1. In one variable, $\mathbb R[x]$ is a PID so all ideals are of the form $(f)$. This is a rather trivial use of Grobner bases, but the pattern that extends to multiple variables is that a basis for the quotient $A$ is given by power of $x$ less than the degree of $f$.

2. An example in two variables is the ideal $I = (x^2y^2 + xy + 1, x^3, y^4)$. One Grobner basis for this is $\{x^2y^2, x^3, y^4\}$. What is a basis for the quotient? Any monomial $x^iy^j$ for a pair $(i,j)$ such that $i<3$ and $j<4$ and if $i\geq 2$ then $j < 2$. In other words $\{1,y,x,x^2,xy,y^2,x^2y,xy^2,y^3,xy^3\}$.

As you can see, the conditions that come up in 2 are not about divisibility, but just about bounds on what degree each variable can have. When you have mixed terms of more variables the constraints become more complicated, which is where the monomial orders come in.

Lastly I'll mention that it's not important that $A$ be finite dimensional. You can still find a basis of the quotient using a grobner basis for the ideal. You could do this in $A$ for instance when you remove the assumption that $y^4 = 0$. Then a basis for $A$ will be $y^i, xy^i, x^2, x^2y$ where $i \geq 0$ is any power of $y$.

Answer 2

I didn't completely understand your question, as there are many obscure things as Ben pointed out.

However, I assume that you are asking something like this: I have a commutative algebra $A$ over $\mathbb{R}$ which is finite-dimensional as an $\mathbb{R}$-vector space. In particular, it has to be of the form $A\cong\mathbb{R}[X_1,\ldots,X_n]/(f_1,\ldots,f_m)$ for some polynomials $f_1,\ldots,f_m$. I fix a monomial order and I assume that $\{f_1,\ldots,f_m\}$ is a Groebner basis for the ideal they generate. Is it true that the set $\mathcal{B}$ containing the equivalence classes of all the divisors of the polynomials $f_1,\ldots,f_m$ forms a basis for $A$ as a vector space over $\mathbb{R}$?
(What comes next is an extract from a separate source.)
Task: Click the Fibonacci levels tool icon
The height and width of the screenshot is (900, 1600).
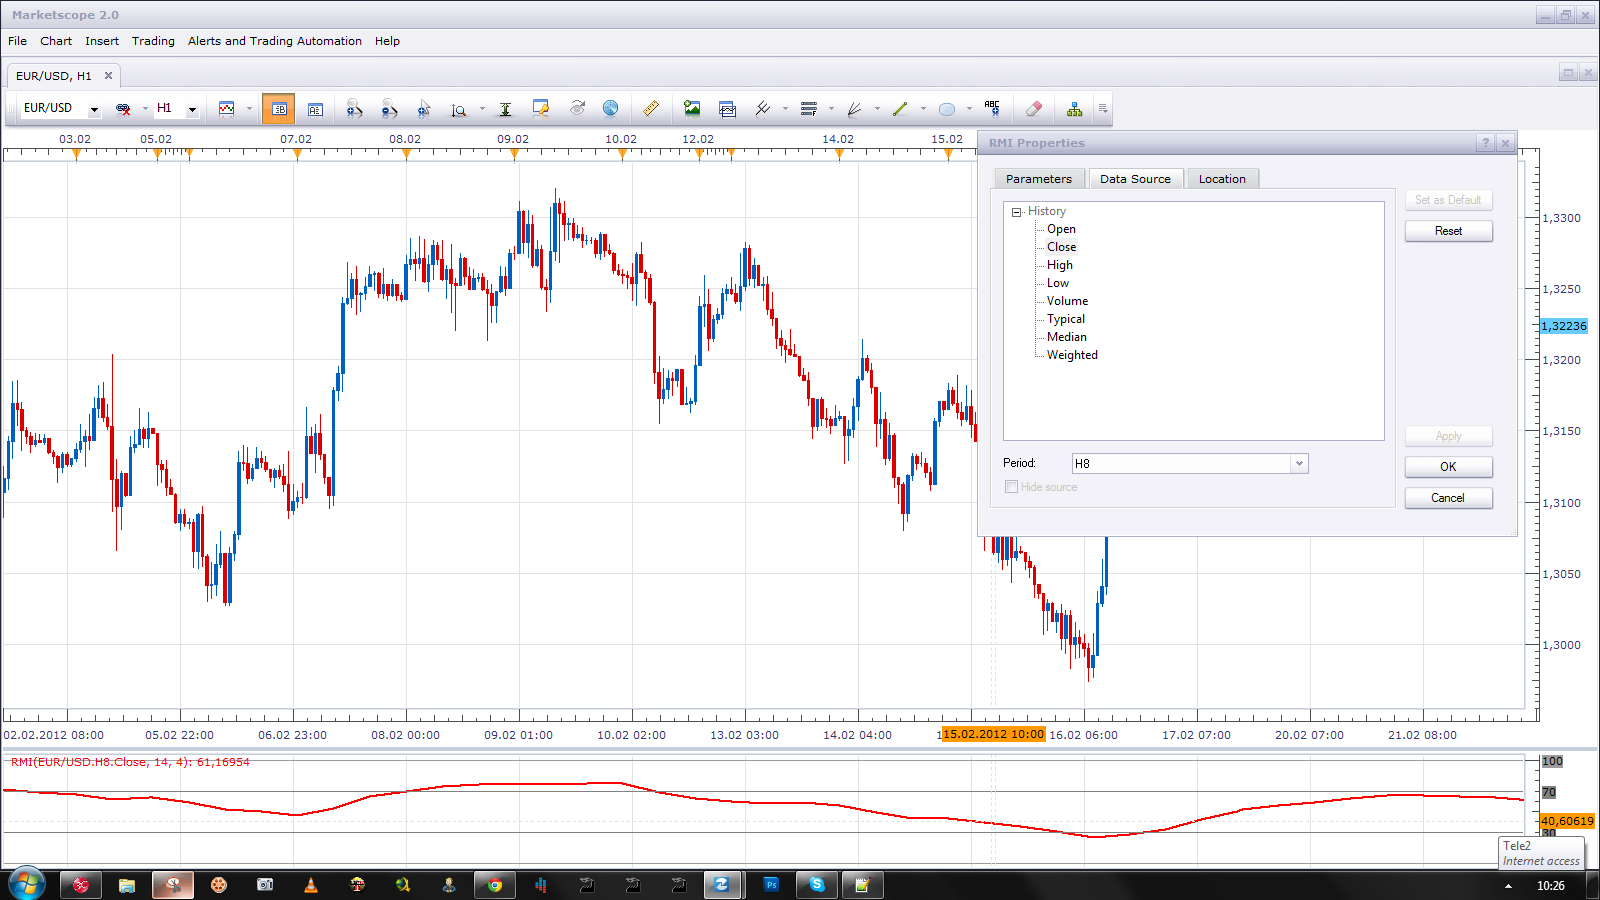Action: click(809, 109)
The first trivial answer is of course, not: the classes of $f_1,\ldots,f_m$ are all $0$ and they are in $\mathcal{B}$. So, let us assume you want only the proper divisors (whence excluding $f_1,\ldots,f_m$ and $1$). The answer is still no: $\{x^2+1\}$ is a Groebner basis for $(x^2+1)$ in $\mathbb{R}[x]$ but it has no divisors at all.

Notice that you have to exclude $1$, otherwise $\{x^2-1\}$ is a Groebner basis for $(x^2-1)$ in $\mathbb{R}[x]$ but $\mathcal{B}=\{[x-1],[x+1],[1]\}$ which is not free over $\mathbb{R}$ (with $[\;\cdot\;]$ I denote the equivalence class in the quotient).
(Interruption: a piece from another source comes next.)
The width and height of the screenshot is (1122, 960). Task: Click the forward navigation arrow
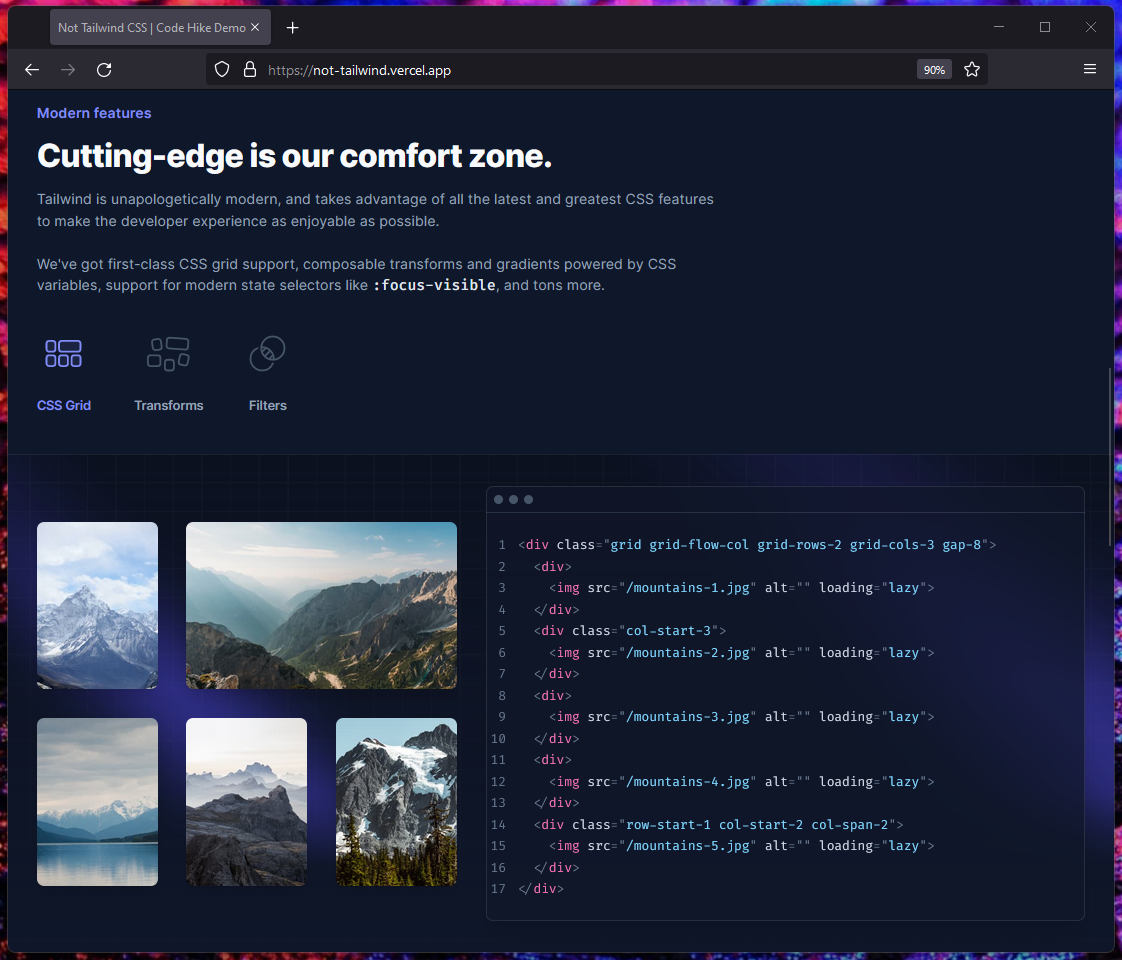pyautogui.click(x=67, y=70)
Edit: It doesn't even work over an algebraically closed field: $\{X^3-1\}$ is a Groebner basis for $(X^3-1)$ in $\mathbb{C}[X]$, however the elements in $$\mathcal{B}=\{[X-1],[X-\xi],[X-\xi^2],[X^2+X+1],[X^2 + \xi^2 X+\xi],[X^2+\xi X+\xi^2]\}$$ are not linearly independent, where $\xi$ is a root of $X^2+X+1$. Indeed $$[X-\xi]+[X-\xi^2]-\frac{1}{3}\Big(2[X^2+X+1]-[X^2+\xi X+\xi^2]-[X^2+\xi^2X+\xi]\Big) = [X] = \frac{1}{3}\Big([X-1]+[X-\xi]+[X-\xi^2]\Big)$$ which are two expressions of $[X]$ as linear combination of elements of $\mathcal{B}$.